== TASK OBJECTIVE ==
Drop the pictures from the entries below, then reproduce the rest exactly.

Screenshot grounding data:
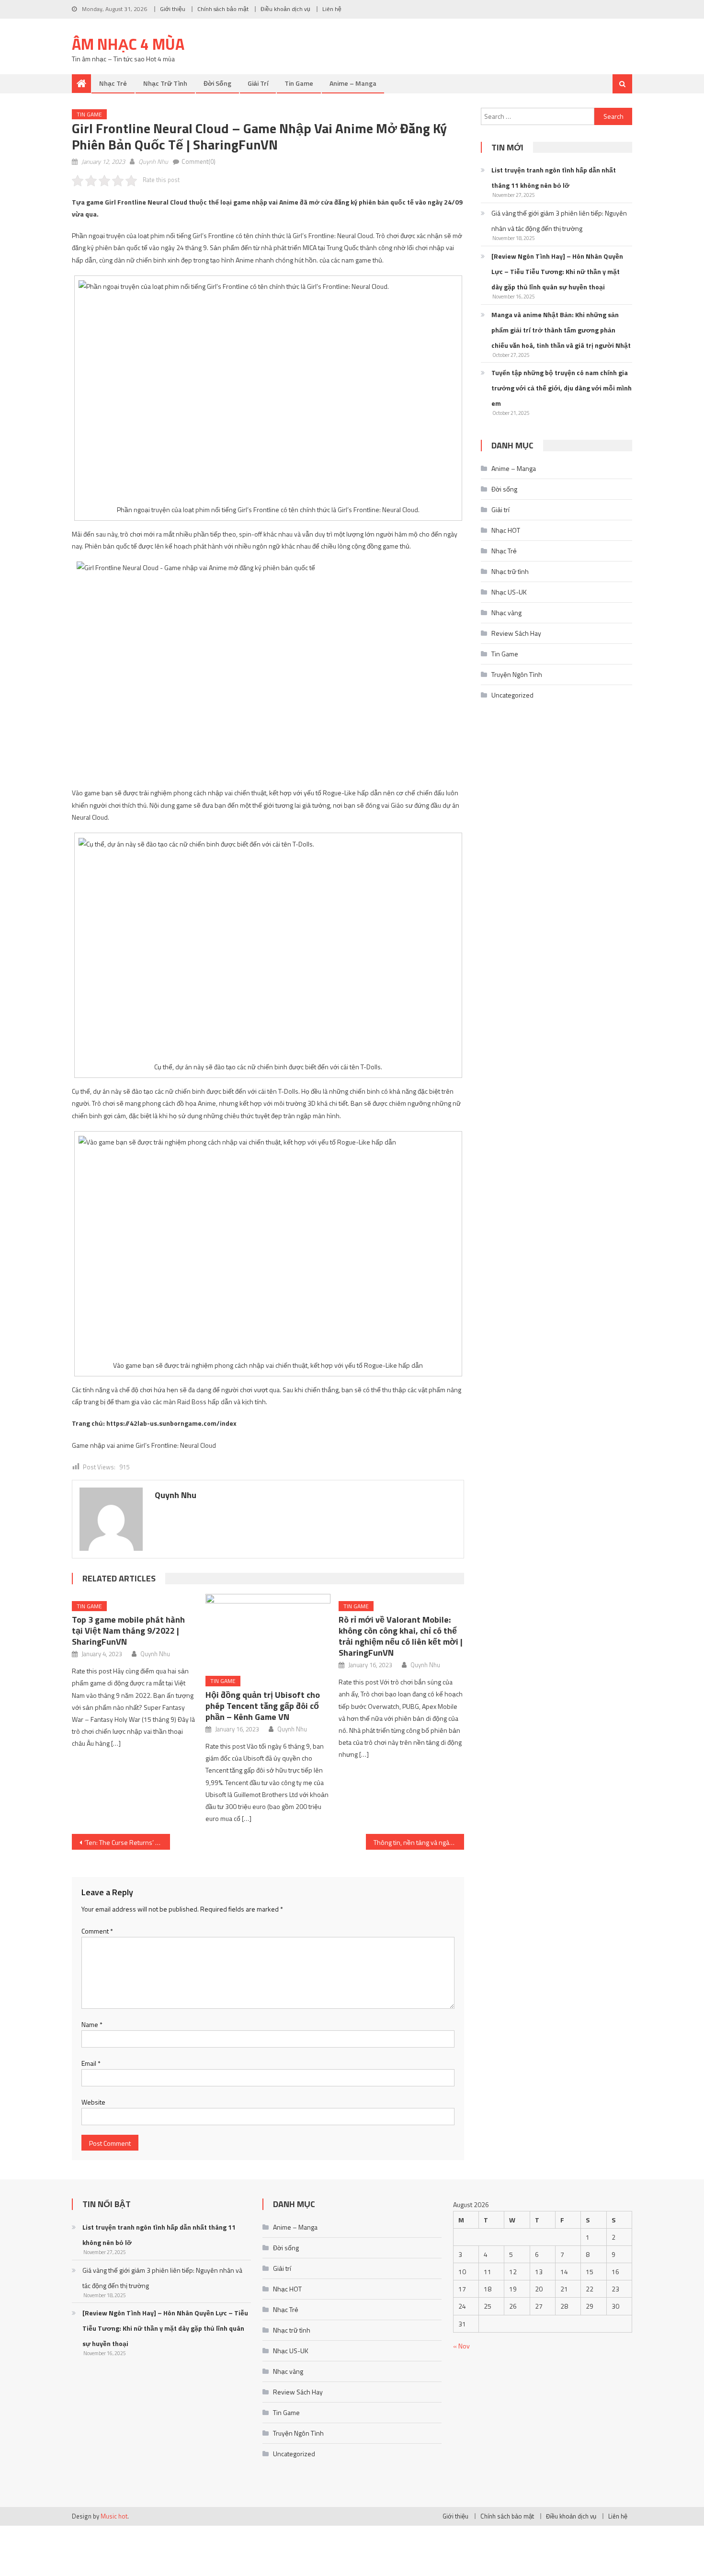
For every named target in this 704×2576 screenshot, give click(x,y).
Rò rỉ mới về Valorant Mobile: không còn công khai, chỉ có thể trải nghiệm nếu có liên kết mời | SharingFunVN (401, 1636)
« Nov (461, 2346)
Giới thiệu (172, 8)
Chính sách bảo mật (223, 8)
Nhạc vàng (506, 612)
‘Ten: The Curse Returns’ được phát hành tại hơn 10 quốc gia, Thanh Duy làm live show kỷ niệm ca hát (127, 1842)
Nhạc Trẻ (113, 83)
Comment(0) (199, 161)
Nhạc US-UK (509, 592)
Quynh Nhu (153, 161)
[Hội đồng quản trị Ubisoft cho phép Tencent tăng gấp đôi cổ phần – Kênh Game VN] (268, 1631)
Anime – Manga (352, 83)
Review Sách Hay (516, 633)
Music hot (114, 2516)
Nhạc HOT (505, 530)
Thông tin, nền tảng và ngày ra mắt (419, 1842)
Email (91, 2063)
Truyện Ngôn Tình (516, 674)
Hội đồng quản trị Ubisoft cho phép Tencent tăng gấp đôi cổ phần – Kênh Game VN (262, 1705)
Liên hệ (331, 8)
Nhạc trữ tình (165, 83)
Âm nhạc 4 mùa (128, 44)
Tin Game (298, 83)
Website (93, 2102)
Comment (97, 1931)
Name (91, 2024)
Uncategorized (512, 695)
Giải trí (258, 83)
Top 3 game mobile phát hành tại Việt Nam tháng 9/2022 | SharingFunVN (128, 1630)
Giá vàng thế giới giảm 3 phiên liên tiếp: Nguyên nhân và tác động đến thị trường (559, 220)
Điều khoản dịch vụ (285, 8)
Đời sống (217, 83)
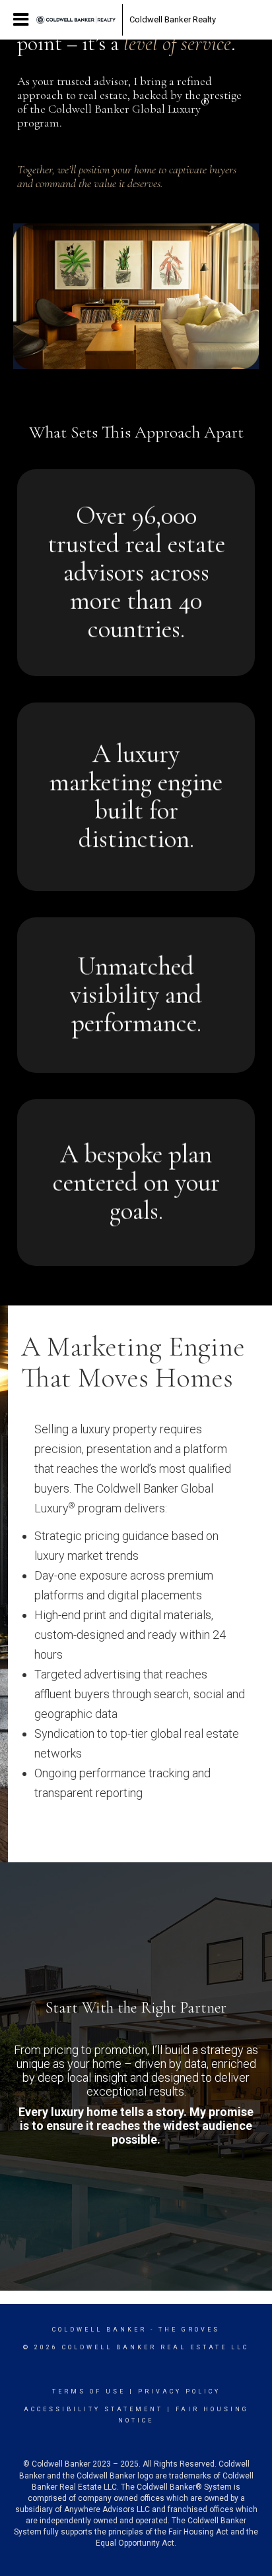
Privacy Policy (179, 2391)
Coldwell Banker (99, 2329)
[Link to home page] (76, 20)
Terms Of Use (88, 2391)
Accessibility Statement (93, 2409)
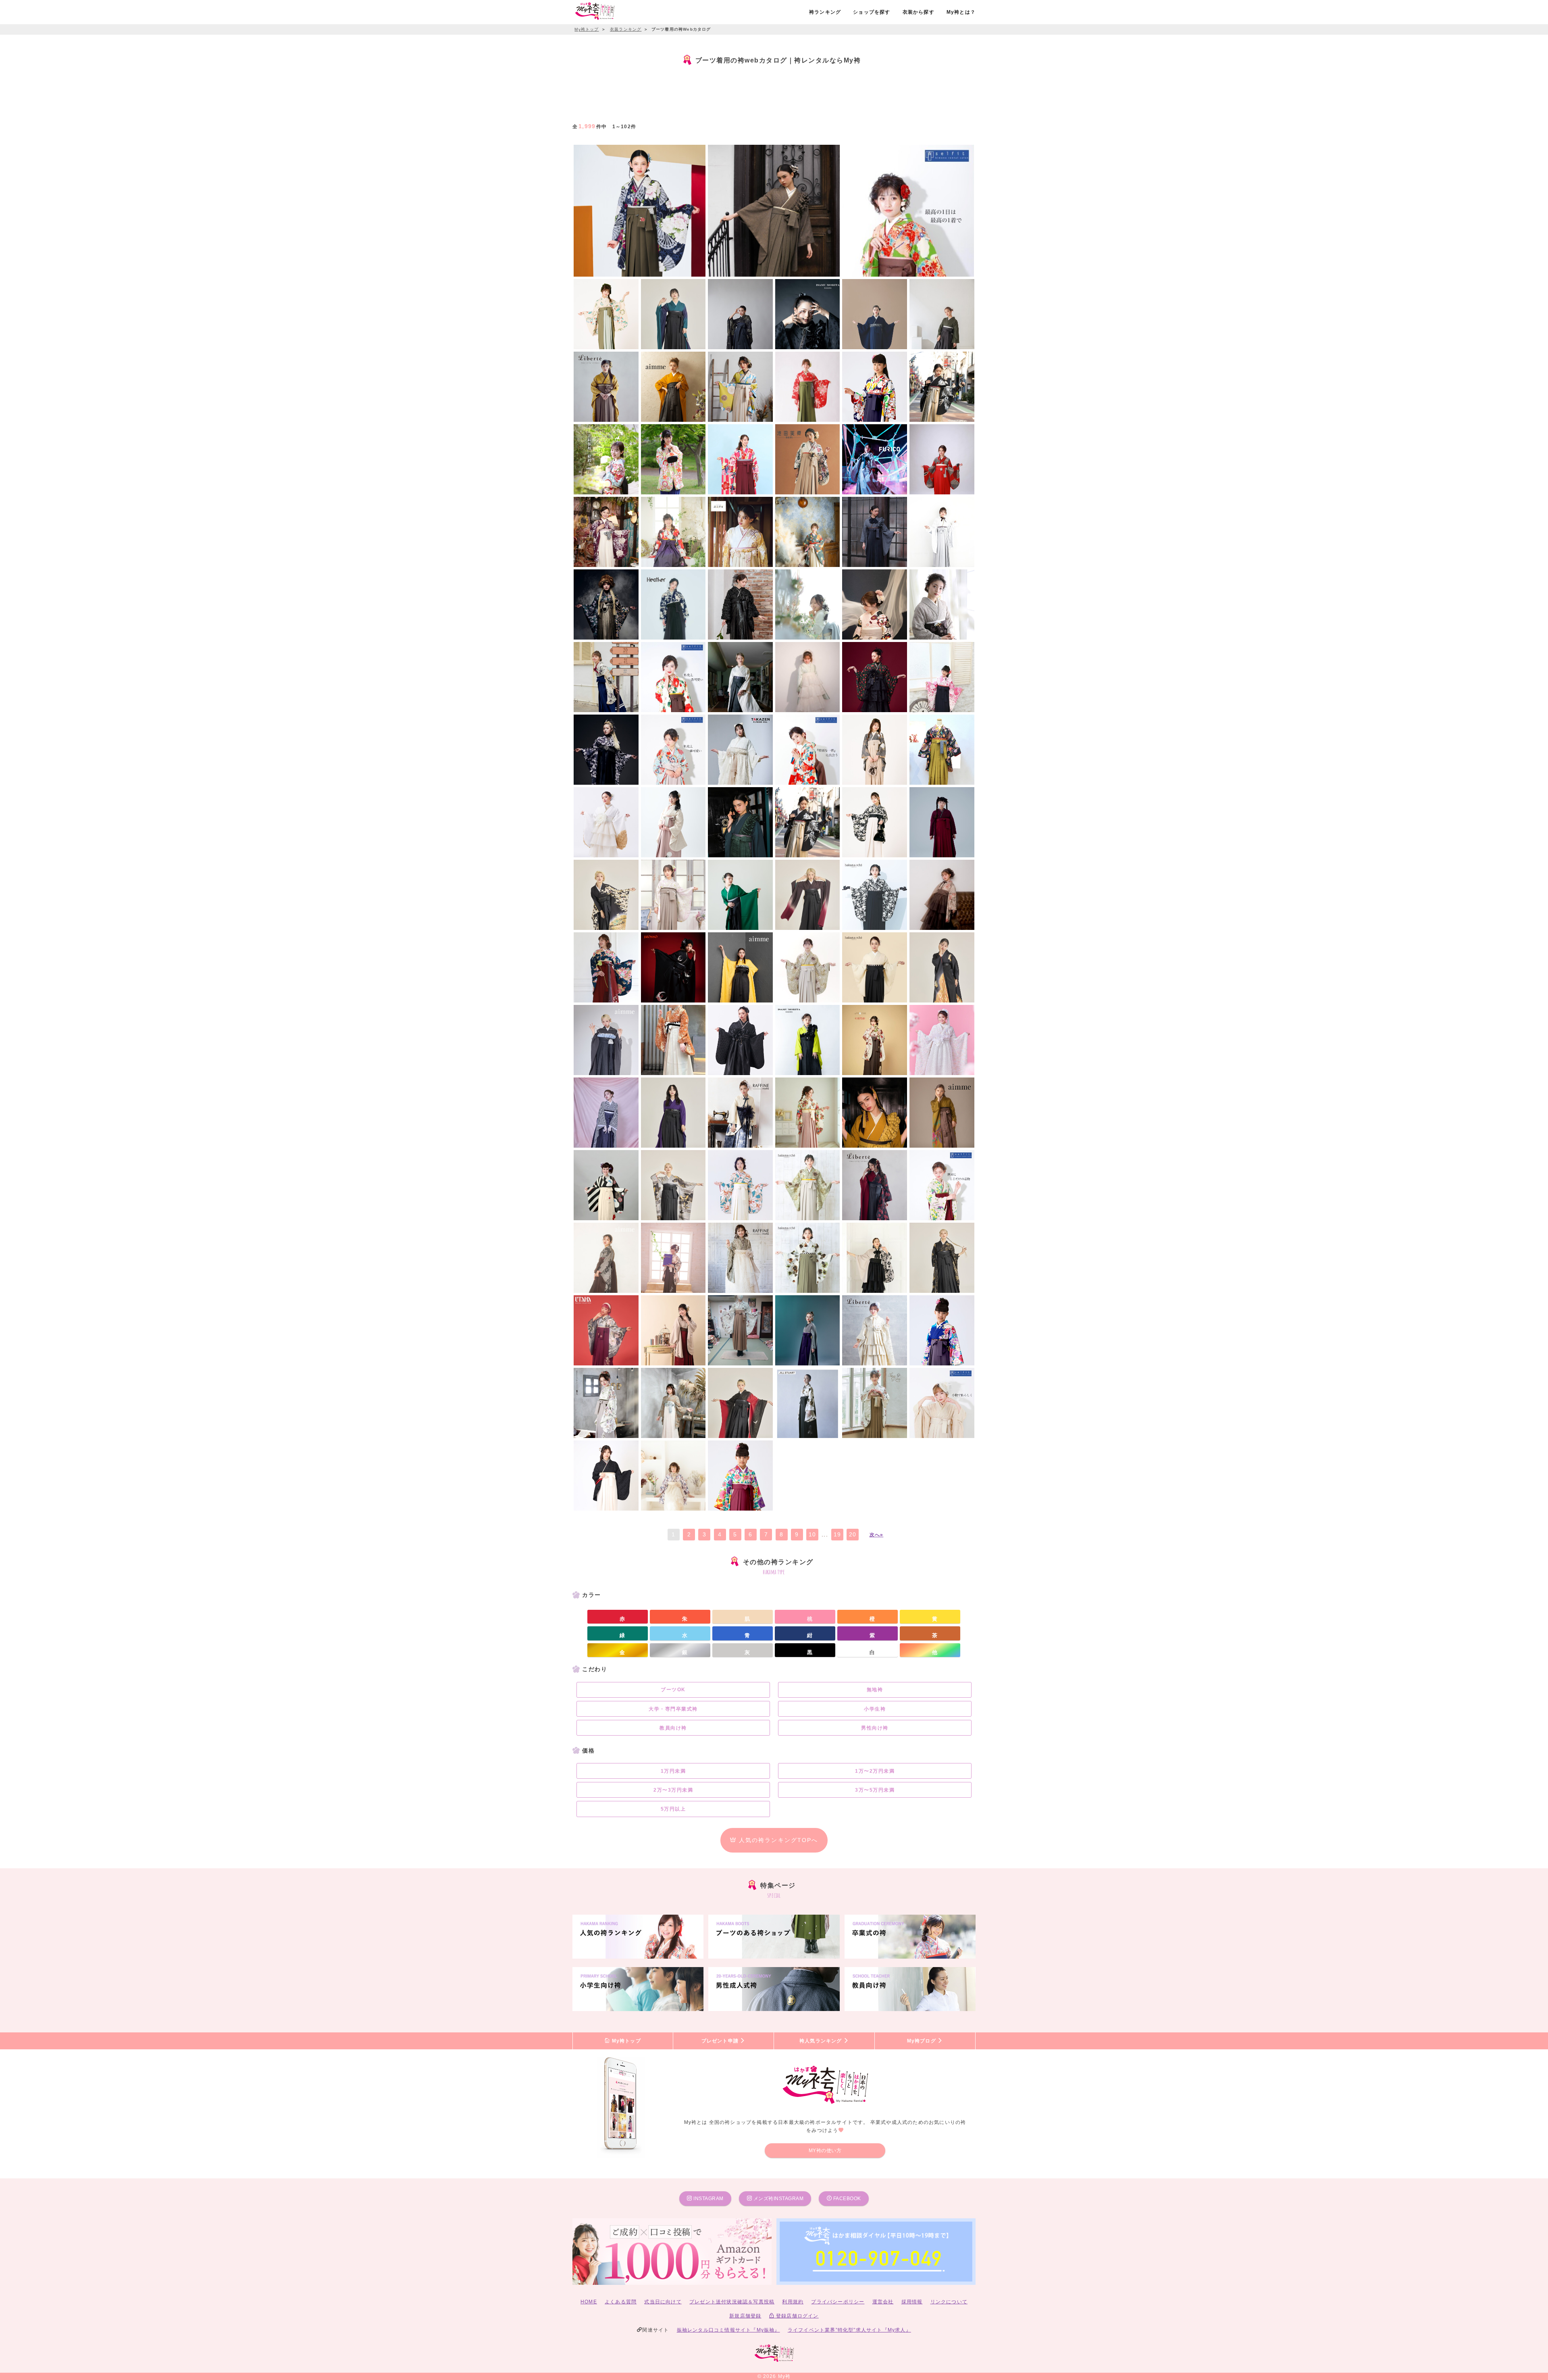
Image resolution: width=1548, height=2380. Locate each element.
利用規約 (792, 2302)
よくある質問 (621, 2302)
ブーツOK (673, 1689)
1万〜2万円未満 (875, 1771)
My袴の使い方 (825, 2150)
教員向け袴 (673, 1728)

== ANSWER AREA ==
For every named target in this 704×2576 screenshot, give click(x,y).
Rò rỉ mới về Valorant Mobile: không còn công khai, chỉ có thể trải nghiệm nếu có liên kết mời | SharingFunVN (401, 1636)
« Nov (461, 2346)
Giới thiệu (172, 8)
Chính sách bảo mật (223, 8)
Nhạc vàng (506, 612)
‘Ten: The Curse Returns’ được phát hành tại hơn 10 quốc gia, Thanh Duy làm live show kỷ niệm ca hát (127, 1842)
Nhạc Trẻ (113, 83)
Comment(0) (199, 161)
Nhạc US-UK (509, 592)
Quynh Nhu (153, 161)
[Hội đồng quản trị Ubisoft cho phép Tencent tăng gấp đôi cổ phần – Kênh Game VN] (268, 1631)
Anime – Manga (352, 83)
Review Sách Hay (516, 633)
Music hot (114, 2516)
Nhạc HOT (505, 530)
Thông tin, nền tảng và ngày ra mắt (419, 1842)
Email (91, 2063)
Truyện Ngôn Tình (516, 674)
Hội đồng quản trị Ubisoft cho phép Tencent tăng gấp đôi cổ phần – Kênh Game VN (262, 1705)
Liên hệ (331, 8)
Nhạc trữ tình (165, 83)
Âm nhạc 4 mùa (128, 44)
Tin Game (298, 83)
Website (93, 2102)
Comment (97, 1931)
Name (91, 2024)
Uncategorized (512, 695)
Giải trí (258, 83)
Top 3 game mobile phát hành tại Việt Nam tháng 9/2022 | SharingFunVN (128, 1630)
Giá vàng thế giới giảm 3 phiên liên tiếp: Nguyên nhân và tác động đến thị trường (559, 220)
Điều khoản dịch vụ (285, 8)
Đời sống (217, 83)
Privacy Policy (179, 2391)
Coldwell Banker (99, 2329)
[Link to home page] (76, 20)
Terms Of Use (88, 2391)
Accessibility Statement (93, 2409)
Image resolution: width=1548, height=2380. Locate each element.
利用規約 (792, 2302)
よくある質問 (621, 2302)
ブーツOK (673, 1689)
1万〜2万円未満 (875, 1771)
My袴の使い方 (825, 2150)
教員向け袴 (673, 1728)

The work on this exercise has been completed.